Del resto già il sostituto procuratore nazionale antimafia Carlo Caponcello aveva detto che in Calabria l
a ‘ndrangheta non è un convitato di pietra ma istituzionale (si vedano in questo umile e umido blog i miei servizi dell’8, 10 e 15 febbraio 2012). Istituzionale capite? Ma di che stiamo palando! Andrebbe sciolta la Calabria, altro che un singolo Comune e c’è da restare esterrefatti di fronte alle parole di Ciccio-Peppe Scopelliti che non trova meglio da dire che: “Altri Comuni infiltrati dalla mafia non sono stati sciolti”. A chi si riferisce, di grazia? Forse all’unico caso-vergogna nazionale, vale a dire Fondi? Beh, quello fu un regalo al centro destra. O conosce altri casi? Li dica, please! Non credo e comunque il ragionamento nella scuola elementare, tra due alunni, suonerebbe così: “Signora maestra perché mette me dietro la lavagna? Ha cominciato lui….”. Ciccio-Peppe se ne faccia una ragione: il Comune amministrato dal suo alter ego andava sciolto. Punto. E l’odierna operazione che ha condotto all’arresto del dominus della Leonia (la società municipalizzata dell’ambiente) ne è una conferma. Ne vuole altre?
FALSE SPERANZE
Ora che lo scioglimento del consiglio comunale – benvenuto per le ragioni di legge illustrate dal ministro Cancellieri con buona pace dei scopellitones – è arrivato l’unica domanda che vale la pena di porsi è: cosa cambierà?
Bene. Dai demagoghi calabresi in terra di Calabria sentirete parlare di opportunità di rinascita. Dai politicanti calabresi in terra di Calabria sentirete parlare di pagina da voltare. Dai sociologi calabresi dei miei stivali in terra di Calabria sentirete parlare di rivolta delle coscienze.
Balle!
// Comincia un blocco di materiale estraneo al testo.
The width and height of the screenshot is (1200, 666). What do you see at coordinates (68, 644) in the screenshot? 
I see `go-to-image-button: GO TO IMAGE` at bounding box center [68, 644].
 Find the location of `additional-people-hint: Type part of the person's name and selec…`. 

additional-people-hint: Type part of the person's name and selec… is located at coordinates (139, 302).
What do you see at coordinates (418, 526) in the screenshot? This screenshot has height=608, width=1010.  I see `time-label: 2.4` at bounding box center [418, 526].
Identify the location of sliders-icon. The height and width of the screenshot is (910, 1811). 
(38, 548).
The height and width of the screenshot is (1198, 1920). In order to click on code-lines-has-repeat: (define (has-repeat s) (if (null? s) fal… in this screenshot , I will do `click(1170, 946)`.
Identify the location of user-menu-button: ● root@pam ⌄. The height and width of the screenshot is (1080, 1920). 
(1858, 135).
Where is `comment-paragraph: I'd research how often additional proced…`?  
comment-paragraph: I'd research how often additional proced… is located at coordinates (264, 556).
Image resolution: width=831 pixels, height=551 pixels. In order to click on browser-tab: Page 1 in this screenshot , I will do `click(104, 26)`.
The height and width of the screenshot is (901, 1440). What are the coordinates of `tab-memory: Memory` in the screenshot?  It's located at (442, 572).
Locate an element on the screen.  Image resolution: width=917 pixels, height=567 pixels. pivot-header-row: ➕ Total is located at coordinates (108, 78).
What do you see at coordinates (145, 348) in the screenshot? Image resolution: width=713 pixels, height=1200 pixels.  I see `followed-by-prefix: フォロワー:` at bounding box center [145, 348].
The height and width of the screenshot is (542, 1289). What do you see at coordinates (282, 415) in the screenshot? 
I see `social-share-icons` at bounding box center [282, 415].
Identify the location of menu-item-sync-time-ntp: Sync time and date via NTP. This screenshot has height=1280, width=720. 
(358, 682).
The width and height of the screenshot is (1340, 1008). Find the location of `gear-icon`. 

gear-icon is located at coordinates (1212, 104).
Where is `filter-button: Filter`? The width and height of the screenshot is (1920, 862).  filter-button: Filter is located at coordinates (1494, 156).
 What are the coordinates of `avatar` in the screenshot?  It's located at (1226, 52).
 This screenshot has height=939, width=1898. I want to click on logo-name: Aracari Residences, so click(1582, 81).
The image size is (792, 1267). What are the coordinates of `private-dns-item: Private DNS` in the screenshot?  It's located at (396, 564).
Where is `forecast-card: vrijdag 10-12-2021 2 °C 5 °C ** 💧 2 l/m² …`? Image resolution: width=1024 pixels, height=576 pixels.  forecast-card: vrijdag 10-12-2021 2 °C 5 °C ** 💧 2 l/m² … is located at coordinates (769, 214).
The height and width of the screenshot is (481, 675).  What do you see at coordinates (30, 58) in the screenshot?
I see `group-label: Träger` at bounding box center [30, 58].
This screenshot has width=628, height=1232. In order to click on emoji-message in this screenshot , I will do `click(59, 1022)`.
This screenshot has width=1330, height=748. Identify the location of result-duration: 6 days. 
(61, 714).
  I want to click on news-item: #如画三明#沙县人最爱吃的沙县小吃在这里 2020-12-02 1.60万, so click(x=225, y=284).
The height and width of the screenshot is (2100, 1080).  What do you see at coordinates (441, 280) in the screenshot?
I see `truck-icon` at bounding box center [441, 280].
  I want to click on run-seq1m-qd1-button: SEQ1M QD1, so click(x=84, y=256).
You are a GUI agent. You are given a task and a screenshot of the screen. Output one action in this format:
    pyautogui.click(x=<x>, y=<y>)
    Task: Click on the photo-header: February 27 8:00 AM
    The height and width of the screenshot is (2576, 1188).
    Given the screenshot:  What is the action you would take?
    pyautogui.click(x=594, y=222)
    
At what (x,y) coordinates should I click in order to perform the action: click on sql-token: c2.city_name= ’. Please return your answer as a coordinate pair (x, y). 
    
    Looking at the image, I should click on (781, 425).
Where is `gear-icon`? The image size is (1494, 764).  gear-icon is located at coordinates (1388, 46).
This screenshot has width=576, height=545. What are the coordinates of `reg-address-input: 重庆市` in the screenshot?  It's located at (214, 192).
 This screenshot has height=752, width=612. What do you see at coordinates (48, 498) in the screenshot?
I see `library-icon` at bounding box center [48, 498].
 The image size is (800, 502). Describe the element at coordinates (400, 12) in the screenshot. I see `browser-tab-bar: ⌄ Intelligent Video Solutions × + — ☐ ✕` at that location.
Tutte sacrosante, fantastiche, luminescenti, sfolgoranti, fantasmagoriche e rutilanti balle!
Il comparaggio vincerà anche questa volta. I compari della politica si attrezzeranno per vincere qualunque colore politico vinca, i compari mafiosi staranno alla finestra e aspetteranno che arrivino a San Luca (anche solo metaforicamente), i compari massoni deviati celebreranno la messa laica della spartizione del potere, i compari delle professioni renderanno i propri servigi e i compari dei servizi deviati vigileranno che tutto si svolga…democraticamente.
Ah dimenticavo i compari all’interno del Comune: quelli scovati dalla relazione della prefettura e quelli ancora senza nome. Sono loro che – strisciando in questi 18/24 mesi di commissariato e venendo alla luce dopo – continueranno a garantire la “contiguità”. Lo aveva già capito Luigi De Sena, il superprefetto di Reggio Calabria e territori affini che, non a caso implorò il Parlamento di cambiare la legge sullo scioglimento degli enti. Perché se si cacciano i “compari politici” e si lasciano dentro i “compari burocrati” non cambia nulla.
Anzi: le cose nel Comune di Reggio Calabria – date retta a ‘sto cialtrone, come mi definisce Ciccio-Peppe e ne vado per questo orgoglioso – indipendentemente da chi vincerà le elezioni tra compari, cambieranno. In peggio*.
Baci compà!
* spero che le forze sane di questa regione – società civile, associazionismo, imprenditoria sana, Chiesa – dimostrino che la Calabria possa uscirne e che dunque il comparaggio si sciolga in solidarietà. Solo così si accende la speranza che in questo momento è nelle mani di un grande Servitore dello Stato, il prefetto Vincenzo Panico. I miei ragionamenti verrebbero sconfessati e io ne sarei strafelice.